This will be a two part post, with the second coming this weekend. Both parts are essentially complements of one another, so make sure to stay tuned for part II.
To begin part one, I want to start by saying our hips…suck. I will speak for the majority of people, athletes included, when I say that our hips are weak, immobile, and underutilized. Right now, I want you take one of your arms, and move it every way possible, up, down, side to side, across your body, around in circles, ect. (yes, this is directly relevant to this post).
Now, using your leg instead, try to perform the same exact movements as you did with your arm. Are you able to move that leg as freely as you moved your arm? Can you achieve the same range of motion? Are the same movements with your leg are intuitive to perform as they were with your arm? Most of us will answer no to all of these questions.
But why?
Well, the answer is quite simple, and does not require you to be anatomically inclined. We DO NOT use our hips the way they were designed to be used!
Our hip and shoulder complexes are the two ball and socket joints in our bodies. Just as the humerus (upper arm bone) fits into the glenoid cavity of our scapula (shoulder blade) like a ball and socket, the femur (upper leg bone) fits into the acetabulum of our pelvis the same way. Both the hip and shoulder are capable (capable does not mean regularly subjected to) of doing flexion, extension, abduction, adduction, horizontal flexion/extension, and rotation.
However, we all noticed from the exercise earlier that it is much easier to perform these movements with our arm than with our leg.
The majority of people, at best, will move linearly a couple of hours out of the day (in other words, walking). For those of us who have desk jobs, we are worse off then the majority. The moment you sit down, your muscles and tendons begin tightening. The longer you spend time in this body-wrenching position, the suppleness of your hip joint decreases dramatically and causes extreme atrophy (weakening) of the muscles making up your hip complex.

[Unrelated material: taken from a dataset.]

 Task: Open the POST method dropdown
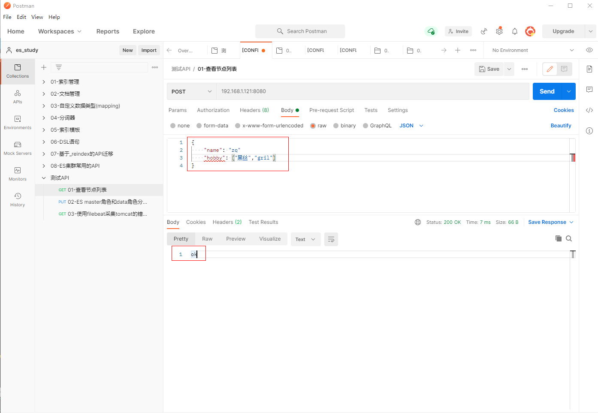pos(191,91)
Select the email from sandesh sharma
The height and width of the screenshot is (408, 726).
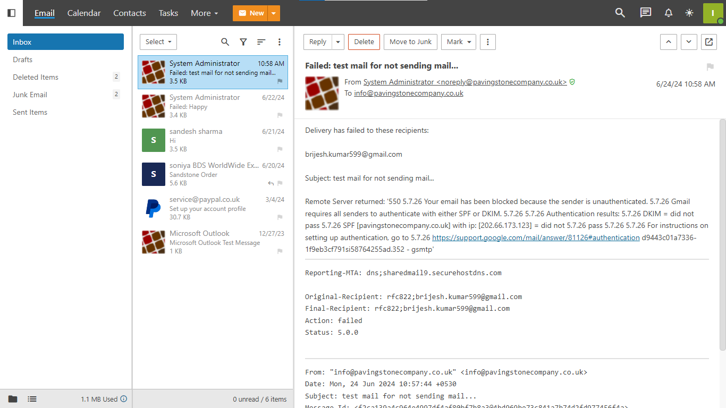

Weak muscles lead to weak bones, leading to arthritis, osteopenia, osteoporosis, and possible hip replacements down the road. If you work 40+ hours a week in an office chair, I strongly suggest you read on…
There are 17 muscles that make up the hip joint. When we move only in a linear capacity (best case scenario for many) we are using a small number of those muscles. The point I am trying to get at is that whether or not we are an avid athlete, we NEED to take time out of our lives to work all of the dormant muscles of our hips!
I have posted a few reliable sites with great exercises to get started on to begin strengthening and lengthening the muscles of your hips. I challenge each and every one of you to do these exercises on a regular basis (everyday would be ideal!) and take notice to how much better you feel doing your everyday activities. The exercises may seem strange and feel uncomfortable at first, but will also make you aware of how little attention we pay to arguably the most important part of our body!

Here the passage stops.